Sarcopenia in juvenile localized scleroderma: new insights on deep involvement

Objectives Juvenile localized scleroderma (JLS) is a rare chronic autoimmune disease which can also affect bones and muscles. Nevertheless, muscle loss was not previously investigated in patients with JLS. Thus, the aim of this study was to retrospectively evaluate deep involvement and assess and quantify sarcopenia in JLS patients using magnetic resonance imaging (MRI). Methods Fourteen children with JLS (nine females, mean age +/- SD, 7.1 +/- 3.6 years) referring to our tertiary center from January 2012 to January 2018 who underwent at least one MRI examination including axial T1-weighted and short tau inversion recovery images were included. Two readers assessed in consensus superficial and deep involvement. Muscle edema, muscle fatty infiltration, and sarcopenia were independently scored (absent, moderate, or severe) and the Cohen's kappa coefficient computed. Skin perimeter, subcutaneous area, muscle area, and muscle volume were independently measured using the contralateral unaffected extremity as reference (paired Student'sttest,p < 0.05). The intraclass correlation coefficient (ICC) was used to investigate the reliability of the measurements. Results All patients showed superficial involvement with subcutaneous fat atrophy being the most common finding (13 patients). Bone marrow edema occurred in five patients.
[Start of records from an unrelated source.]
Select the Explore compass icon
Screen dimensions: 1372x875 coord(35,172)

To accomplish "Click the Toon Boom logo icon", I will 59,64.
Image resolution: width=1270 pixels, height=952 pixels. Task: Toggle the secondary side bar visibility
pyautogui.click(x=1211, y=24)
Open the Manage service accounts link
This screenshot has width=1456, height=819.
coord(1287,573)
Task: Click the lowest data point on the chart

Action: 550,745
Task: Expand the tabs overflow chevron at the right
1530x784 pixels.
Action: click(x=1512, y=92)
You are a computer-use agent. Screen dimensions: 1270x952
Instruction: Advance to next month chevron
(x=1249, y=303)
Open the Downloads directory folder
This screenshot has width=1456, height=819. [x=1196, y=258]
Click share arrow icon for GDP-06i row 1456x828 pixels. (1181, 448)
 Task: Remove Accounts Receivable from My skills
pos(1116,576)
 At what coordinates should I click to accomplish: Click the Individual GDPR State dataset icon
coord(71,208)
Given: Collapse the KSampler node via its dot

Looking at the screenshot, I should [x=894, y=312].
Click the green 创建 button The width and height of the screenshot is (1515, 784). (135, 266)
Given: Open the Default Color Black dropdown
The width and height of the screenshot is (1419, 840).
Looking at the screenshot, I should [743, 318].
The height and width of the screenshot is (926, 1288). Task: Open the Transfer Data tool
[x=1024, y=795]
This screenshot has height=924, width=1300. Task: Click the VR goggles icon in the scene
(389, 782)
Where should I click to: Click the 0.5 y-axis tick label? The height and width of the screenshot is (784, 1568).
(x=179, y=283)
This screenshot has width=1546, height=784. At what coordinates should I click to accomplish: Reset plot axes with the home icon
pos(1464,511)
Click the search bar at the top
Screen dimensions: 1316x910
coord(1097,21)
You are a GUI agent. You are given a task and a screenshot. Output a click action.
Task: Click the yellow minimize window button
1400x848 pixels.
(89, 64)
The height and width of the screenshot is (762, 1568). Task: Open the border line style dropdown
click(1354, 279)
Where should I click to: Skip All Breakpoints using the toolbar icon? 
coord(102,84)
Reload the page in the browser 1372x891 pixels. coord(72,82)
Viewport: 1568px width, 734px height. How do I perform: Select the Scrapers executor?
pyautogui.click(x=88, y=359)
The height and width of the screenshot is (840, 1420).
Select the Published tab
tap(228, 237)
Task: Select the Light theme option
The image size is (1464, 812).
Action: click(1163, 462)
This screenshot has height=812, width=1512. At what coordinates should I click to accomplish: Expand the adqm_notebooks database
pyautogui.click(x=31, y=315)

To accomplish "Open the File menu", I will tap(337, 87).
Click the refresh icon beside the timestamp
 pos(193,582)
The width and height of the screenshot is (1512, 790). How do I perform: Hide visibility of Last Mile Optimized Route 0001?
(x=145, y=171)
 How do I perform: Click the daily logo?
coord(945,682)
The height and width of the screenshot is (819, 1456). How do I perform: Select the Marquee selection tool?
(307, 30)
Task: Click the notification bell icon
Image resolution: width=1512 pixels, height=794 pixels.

Muscle edema affected ten children (moderate in seven, severe in three;k = 0.89), muscle fatty replacement occurred in one case (severe;k = 1.00), and sarcopenia was detected in eight patients (severe in two;k = 0.78). All quantitative parameters were lower on the affected side than on the unaffected contralateral limb (p < 0.05, each) and all measurements showed a high reliability (ICC > 0.750, each). Conclusion Patients with JLS can be affected by sarcopenia and quantitative analyses allow a robust characterization of such finding.